"A Queer Dharma:
Yoga and Meditations for Liberation"
by Jacoby Ballard
Yoga teacher and social justice educator Jacoby Ballard provides an empowering and affirming guide to embodied healing through yoga and the dharma, grounded in the brilliance, resilience, and lived experiences of queer folks. Addressing the trauma perpetuated against queer communities – complex, vicarious, historical, and collective – Ballard explores the Brahma Viharas, or heart teachings, of both yoga and Buddhism through a queer lens informed by Black feminism and activism. With these teachings, Ballard crafts tools for working with anger, generating self-compassion, fostering lovingkindness, and grounding the nervous system. He also deconstructs the ways mainstream yoga perpetuates systemic oppression, exploring the intersections of yoga, capitalism, cultural appropriation, and sexual violence while offering a visionary path forward.

* **PROBLEMS**:
**A)** Answer these questions from the book description:
(i) What is the author's name?
(ii) What other name does the book description give for the Brahma Viharas?
(iii) What does the book description say mainstream yoga perpetuates?
**B)** Update the part of the book description that begins at the words "by Jacoby Ballard" and stops after "visionary path forward.", swapping "queer folks" for "queer people".
**C)** Continue the book description from the point where it stops.
The data after this point is separate material with no tie to the book description.

* **DATA EXCERPT**:
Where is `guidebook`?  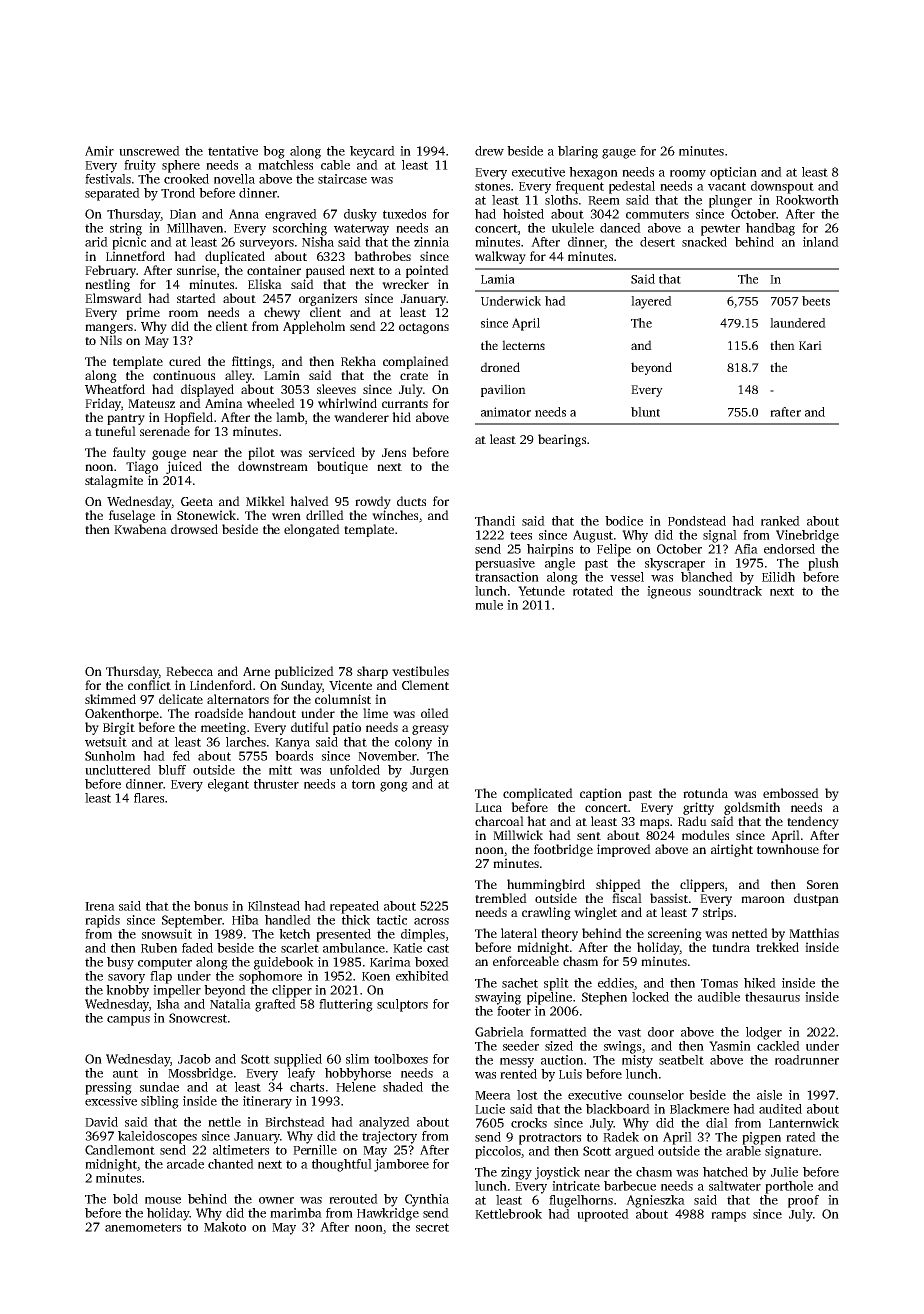 guidebook is located at coordinates (284, 963).
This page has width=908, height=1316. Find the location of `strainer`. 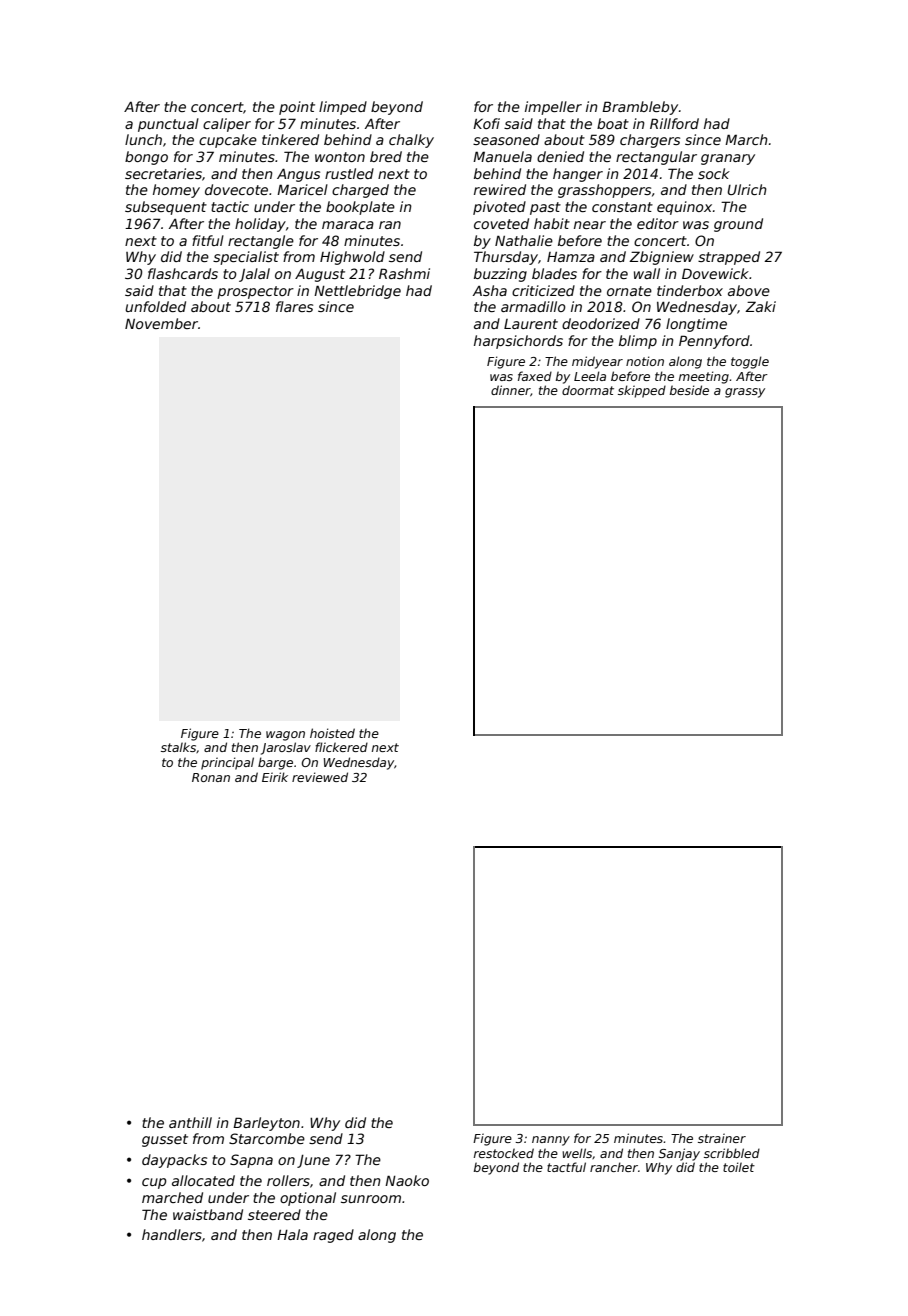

* **RESULTS OF THE TASKS**:
**A)**
(i) Jacoby Ballard
(ii) Heart teachings
(iii) Systemic oppression

**B)**
by Jacoby Ballard
Yoga teacher and social justice educator Jacoby Ballard provides an empowering and affirming guide to embodied healing through yoga and the dharma, grounded in the brilliance, resilience, and lived experiences of queer people. Addressing the trauma perpetuated against queer communities – complex, vicarious, historical, and collective – Ballard explores the Brahma Viharas, or heart teachings, of both yoga and Buddhism through a queer lens informed by Black feminism and activism. With these teachings, Ballard crafts tools for working with anger, generating self-compassion, fostering lovingkindness, and grounding the nervous system. He also deconstructs the ways mainstream yoga perpetuates systemic oppression, exploring the intersections of yoga, capitalism, cultural appropriation, and sexual violence while offering a visionary path forward.

**C)**
With stories from Ballad's personal practice and professional experience teaching yoga through their weekly Queer and Trans Yoga class, in schools and prisons and at conferences, A Queer Dharma is a guidebook, reclamation, and unapologetically queer heart offering for true healing and transformation.
Book Club Details
This group will meet VIRTUALLY once a week in September, every Monday at 7:00 - 8:30pm ET, as detailed below. Meetings will feature brief guided meditation practice in addition to group discussion on the book. During our fourth and final session (Monday, September 26th), we will be joined by the author for a talk and Q&A.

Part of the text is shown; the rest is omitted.